Reproduce every line of the material below word for word, in the same order.

(Extracted data entries)
******

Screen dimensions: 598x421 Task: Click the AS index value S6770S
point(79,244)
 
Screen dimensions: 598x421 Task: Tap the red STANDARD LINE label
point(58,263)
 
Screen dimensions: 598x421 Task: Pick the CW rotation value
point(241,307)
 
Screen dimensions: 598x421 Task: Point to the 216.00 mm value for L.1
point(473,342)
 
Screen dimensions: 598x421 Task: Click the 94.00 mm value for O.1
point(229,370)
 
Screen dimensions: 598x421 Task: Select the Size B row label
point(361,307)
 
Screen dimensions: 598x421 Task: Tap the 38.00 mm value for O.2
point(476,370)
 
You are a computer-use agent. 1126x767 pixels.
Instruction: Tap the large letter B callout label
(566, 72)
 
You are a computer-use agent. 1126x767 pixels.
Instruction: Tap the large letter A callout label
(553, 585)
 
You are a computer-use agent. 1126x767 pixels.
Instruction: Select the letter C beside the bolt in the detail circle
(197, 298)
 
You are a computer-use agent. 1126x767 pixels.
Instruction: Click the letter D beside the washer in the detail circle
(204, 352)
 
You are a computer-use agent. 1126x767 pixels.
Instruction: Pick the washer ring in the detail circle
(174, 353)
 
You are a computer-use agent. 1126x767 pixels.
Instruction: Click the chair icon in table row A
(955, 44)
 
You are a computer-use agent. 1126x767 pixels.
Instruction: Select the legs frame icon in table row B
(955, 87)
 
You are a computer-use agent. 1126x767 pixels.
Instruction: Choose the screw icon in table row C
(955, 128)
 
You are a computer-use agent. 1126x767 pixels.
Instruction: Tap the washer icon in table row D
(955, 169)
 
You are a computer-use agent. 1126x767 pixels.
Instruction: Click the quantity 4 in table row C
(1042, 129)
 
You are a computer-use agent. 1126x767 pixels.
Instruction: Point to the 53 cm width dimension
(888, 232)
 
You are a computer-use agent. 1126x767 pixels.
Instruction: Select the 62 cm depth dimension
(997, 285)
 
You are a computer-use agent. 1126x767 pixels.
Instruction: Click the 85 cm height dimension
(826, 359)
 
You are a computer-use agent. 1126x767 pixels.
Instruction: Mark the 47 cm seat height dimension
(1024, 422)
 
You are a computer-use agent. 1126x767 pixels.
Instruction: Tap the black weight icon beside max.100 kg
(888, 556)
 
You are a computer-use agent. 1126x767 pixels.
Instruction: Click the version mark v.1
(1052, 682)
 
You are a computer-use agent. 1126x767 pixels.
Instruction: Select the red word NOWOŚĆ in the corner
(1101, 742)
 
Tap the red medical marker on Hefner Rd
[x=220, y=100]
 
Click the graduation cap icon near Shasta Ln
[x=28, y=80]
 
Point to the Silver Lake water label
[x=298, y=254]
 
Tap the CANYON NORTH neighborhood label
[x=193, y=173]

******

FINAL RESULT:
Screen dimensions: 598x421 Task: Click the AS index value S6770S
point(79,244)
 
Screen dimensions: 598x421 Task: Tap the red STANDARD LINE label
point(58,263)
 
Screen dimensions: 598x421 Task: Pick the CW rotation value
point(241,307)
 
Screen dimensions: 598x421 Task: Point to the 216.00 mm value for L.1
point(473,342)
 
Screen dimensions: 598x421 Task: Click the 94.00 mm value for O.1
point(229,370)
 
Screen dimensions: 598x421 Task: Select the Size B row label
point(361,307)
 
Screen dimensions: 598x421 Task: Tap the 38.00 mm value for O.2
point(476,370)
 
You are a computer-use agent. 1126x767 pixels.
Instruction: Tap the large letter B callout label
(566, 72)
 
You are a computer-use agent. 1126x767 pixels.
Instruction: Tap the large letter A callout label
(553, 585)
 
You are a computer-use agent. 1126x767 pixels.
Instruction: Select the letter C beside the bolt in the detail circle
(197, 298)
 
You are a computer-use agent. 1126x767 pixels.
Instruction: Click the letter D beside the washer in the detail circle
(204, 352)
 
You are a computer-use agent. 1126x767 pixels.
Instruction: Pick the washer ring in the detail circle
(174, 353)
 
You are a computer-use agent. 1126x767 pixels.
Instruction: Click the chair icon in table row A
(955, 44)
 
You are a computer-use agent. 1126x767 pixels.
Instruction: Select the legs frame icon in table row B
(955, 87)
 
You are a computer-use agent. 1126x767 pixels.
Instruction: Choose the screw icon in table row C
(955, 128)
 
You are a computer-use agent. 1126x767 pixels.
Instruction: Tap the washer icon in table row D
(955, 169)
 
You are a computer-use agent. 1126x767 pixels.
Instruction: Click the quantity 4 in table row C
(1042, 129)
 
You are a computer-use agent. 1126x767 pixels.
Instruction: Point to the 53 cm width dimension
(888, 232)
 
You are a computer-use agent. 1126x767 pixels.
Instruction: Select the 62 cm depth dimension
(997, 285)
 
You are a computer-use agent. 1126x767 pixels.
Instruction: Click the 85 cm height dimension
(826, 359)
 
You are a computer-use agent. 1126x767 pixels.
Instruction: Mark the 47 cm seat height dimension
(1024, 422)
 
You are a computer-use agent. 1126x767 pixels.
Instruction: Tap the black weight icon beside max.100 kg
(888, 556)
 
You are a computer-use agent. 1126x767 pixels.
Instruction: Click the version mark v.1
(1052, 682)
 
You are a computer-use agent. 1126x767 pixels.
Instruction: Select the red word NOWOŚĆ in the corner
(1101, 742)
 
Tap the red medical marker on Hefner Rd
[x=220, y=100]
 
Click the graduation cap icon near Shasta Ln
[x=28, y=80]
 
Point to the Silver Lake water label
[x=298, y=254]
 
Tap the CANYON NORTH neighborhood label
[x=193, y=173]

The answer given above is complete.